Zynteglo
On Aug. 17, 2022, the U.S. Food and Drug Administration (FDA) approved bluebird bio’s Zynteglo® (betibeglogene autotemcel, beti-cel). It’s a personalized stem cell-based gene therapy to treat adult and pediatric patients who have transfusion-dependent beta-thalassemia. The drug is manufactured using the patient’s own stem cells, which are collected and altered to include a modified form of the β-globin gene. Following bone-marrow conditioning therapy, Zynteglo is administered as a single intravenous (IV) infusion by specially trained providers in a Qualified Treatment Center (QTC), which are certified transplant centers that have experience with beta-thalassemia and with delivering cell and gene therapies. bluebird bio announced that it will price Zynteglo at $2.8 million. Full prescribing information can be found here.
At a Glance
- Brand Drug: Zynteglo (betibeglogene autotemcel)
- Manufacturer: bluebird bio, Inc.
- Date Approved: Aug. 17, 2022
- Indication: beta-thalassemia that requires regular red blood cell transfusions
- Dosage Forms Available: IV (one time infusion)
- Launch Date: The first patient apheresis is expected in 4th quarter 2022
- Estimated Cost: $2.8 million (one-time infusion)
- Beta-thalassemia is a rare, genetic disease caused by a mutation in the beta-globulin gene, causing ineffective red blood cell production which can result in anemia.
- Patients who have its most severe form may require blood transfusions every two weeks to five weeks to maintain normal hemoglobin levels.
- However, chronic transfusions also carry risks, including iron overload, which can result in organ damage.
- bluebird bio estimates that approximately 1,300 to 1,500 patients in the U.S. have transfusion-dependent beta-thalassemia. About 850 of them may be eligible to receive this gene therapy.

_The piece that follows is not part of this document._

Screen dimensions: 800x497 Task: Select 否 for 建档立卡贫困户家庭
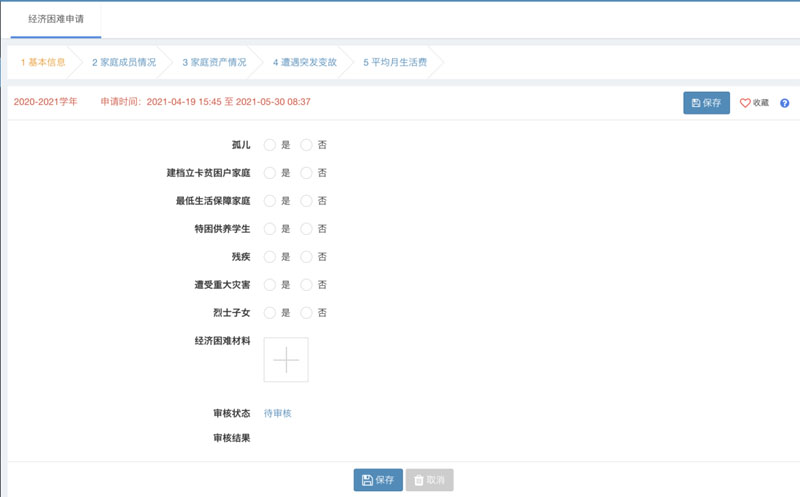click(x=307, y=173)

- Manufacturing Zynteglo requires time, taking 70 to 90 days from when the patient’s stem cells are collected (via apheresis) to when it is ready to infuse into the patient.

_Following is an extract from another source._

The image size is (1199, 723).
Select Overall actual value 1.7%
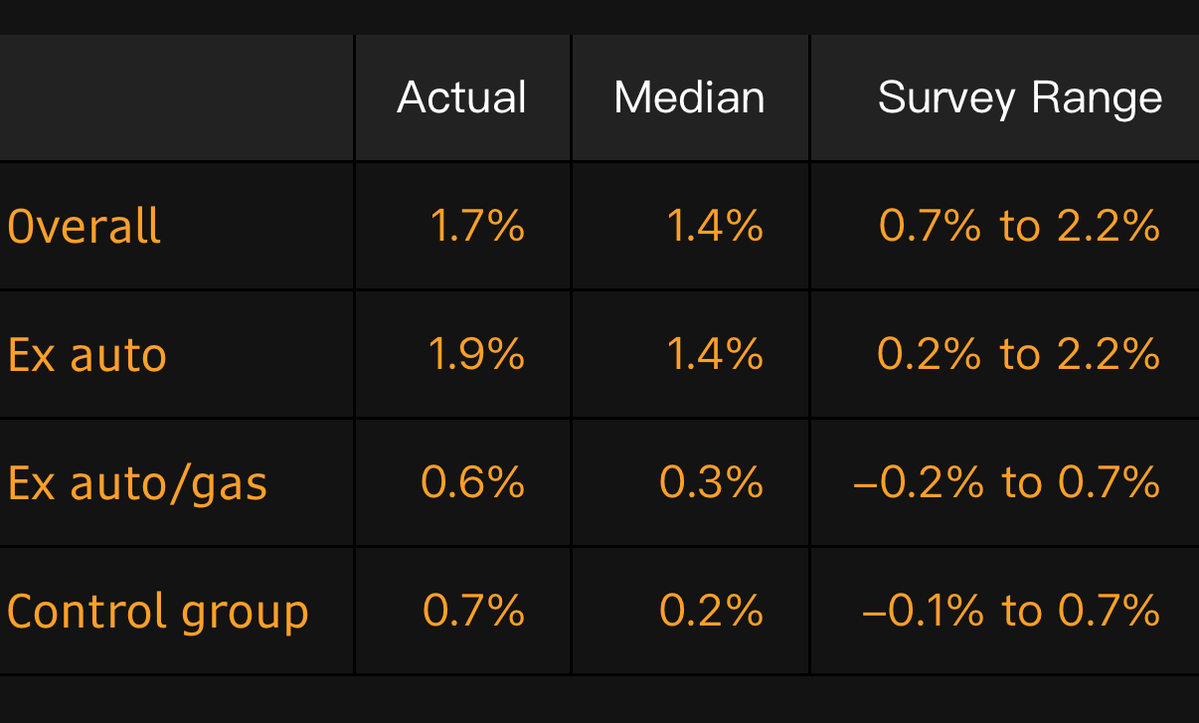477,226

- In clinical trials that included 41 patients who had transfusion-dependent beta-thalassemia that was treated with Zynteglo, 89% of patients no longer needed blood transfusions to maintain a hemoglobin level of at least 9g/dL when followed for at least 12 months.
- Among the side effects experienced by 20% or more of patients were fever, hair loss, headaches, itching and vomiting. Around one-half of patients had low levels of blood components such as red and white blood cells, platelets and lymph.
- Zynteglo is a designated Breakthrough Therapy and Orphan Drug. It also received a Priority Review Voucher, which can be used to accelerate approval of a future FDA submission.